We also pre panelize all our walls and floors (above the concrete basement or first floor slab). The ICH walls have your window and door buck framing and buck bracing installed, we pre-wire and pre plumb them and install a new type of drywall made of Magnesium Oxide ( water and mold and mildew resistant, has an excellent fire rating, high impact resistant, a green building product-carbon negative, has sound proofing qualities, and the material will not cause fasteners to corrode.). We used steel stud framing for internal walls all prepanelized at our shop- pre wired, pre-plumbed, with MgO drywall installed we build our floors in cassettes ( 12’ wide by up to 30 ft long ( all clear span) using steel floor joists and steel ledger boards with MgO drywall installed on the bottom of the joists and MgO sub floor panels installed on top of the joists. We install a Radiant heat and radiant cooling system just above the ceiling drywall in the cassettes ( no duct work required). And we install a MgO sip roof R-60 with max wind load of 230 mph they are installed in panels 8 ft wide by 24 ft long. They do not require rafters or trusses. The whole process takes a week to 10 days with occupancy permit in 3 weeks from start of site work.
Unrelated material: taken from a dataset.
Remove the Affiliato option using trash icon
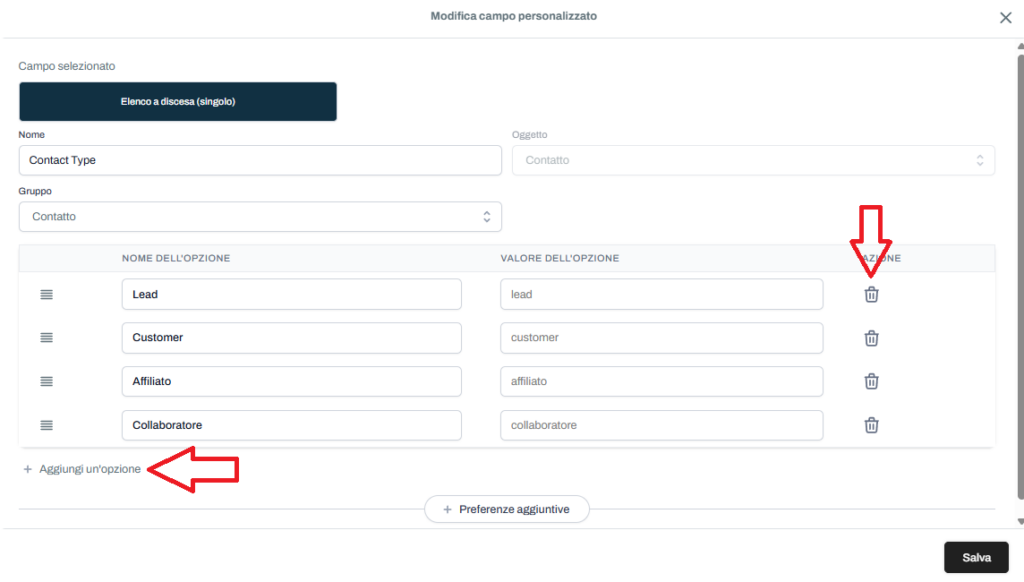The width and height of the screenshot is (1024, 582). [x=871, y=381]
We also pre panelize all our walls and floors (above the concrete basement or first floor slab). The ICH walls have your window and door buck framing and buck bracing installed, we pre-wire and pre plumb them and install a new type of drywall made of Magnesium Oxide ( water and mold and mildew resistant, has an excellent fire rating, high impact resistant, a green building product-carbon negative, has sound proofing qualities, and the material will not cause fasteners to corrode.). We used steel stud framing for internal walls all prepanelized at our shop- pre wired, pre-plumbed, with MgO drywall installed we build our floors in cassettes ( 12’ wide by up to 30 ft long ( all clear span) using steel floor joists and steel ledger boards with MgO drywall installed on the bottom of the joists and MgO sub floor panels installed on top of the joists. We install a Radiant heat and radiant cooling system just above the ceiling drywall in the cassettes ( no duct work required). And we install a MgO sip roof R-60 with max wind load of 230 mph they are installed in panels 8 ft wide by 24 ft long. They do not require rafters or trusses. The whole process takes a week to 10 days with occupancy permit in 3 weeks from start of site work.

I'm curious how do you pour the bottom of a 24' wall?

MeasureTwice, I am wondering if you are located in Southeast, USA.

So I had to prove to a building inspector ICF didn't need sheer walls.....(head hitting wall)

Did an example of the strength of a shear wall against an ICF wall of the same size with a garage door opening in it....

The ICF 6 inch wall was over 10 times stronger even with the 9 foot opening in it....

My question is why do you need it stronger and for the cost.....put in more insulation or spend money on things that are going to save you money in the long run.....

Did you know that concrete that sets underwater can be stronger than concrete that sets in open air? In an ICF wall, the concrete is protected from air/wind/sun, so it cures very slowly and the water evaporation rate is very slow. The slower the rate of evaporation of water, the better the result of the concrete will be. The "vulnerable" spots are on top of the ICF wall where there is no insulation and it is exposed to the environment. The claim is that it take around 30 days for an ICF wall to cure out.

On exposed slabs, one of the most common methods for curing concrete is to hose it down frequently with water, 5x daily, up to the first 7 days. Moist curing allows the moisture in the concrete to evaporate slowly. The slower the water evaporates from the mix, the better.